TH‐C‐220‐07: Multi‐Compartmental Tumor Control Probability (TCP) Modeling Based on the Microenvironmental Conditions of a Tumor Sub‐Volume

Abstract

Purpose: The microenvironment varies throughout a tumor and is known to affect radiotherapy treatment response. In this study, impact of various microenvironmental conditions (currently thought to be critical to treatment response) was evaluated, based on the development of a compartmental TCP model. Methods: The model has three theoretical compartments based on two main microenvironmental factors, proliferation and hypoxia. The model focuses on small ‘tumorlets’ that are assumed to respond independently. The basic assumption is that each tumorlet has a limited capacity to supply cells with oxygen or glucose. The treatment response to the RT was estimated for head and neck cancer using relevant parameter values based on published sources. The tumor dose required for a TCP of 50% (TD50) was numerically derived for various growth fractions (GFˈs), and the effect of alternating fractionation was also evaluated. Results: Generally, the TD50 decreased as the GF increased, with fewer cells in the hypoxic compartments.

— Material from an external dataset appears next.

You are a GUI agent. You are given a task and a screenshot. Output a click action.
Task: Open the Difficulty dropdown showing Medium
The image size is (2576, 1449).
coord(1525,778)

Due to the tradeoff between repopulation and reoxygenation, there typically exists an optimal fraction size having the lowest TD50 for a given GF. Smaller conventional fraction sizes (2∼3 Gy/fx) were shown to be more effective for GFˈs in the range of 5∼15%, which is thought to be the biologically relevant range. The effective reoxygenation time was evaluated for a given GF and showed decreasing tendency as GF increases. The effect of overall treatment time on the TD50 was also evaluated and the extra dose required to overcome the longer schedule was estimated to be 0.43 Gy/day using published parameters. Conclusions: In spite of the simplicity of the model, the model reproduces the loss of local control with prolonged treatment time. The model suggests the optimal fractionation schedules may exist which have not been explored.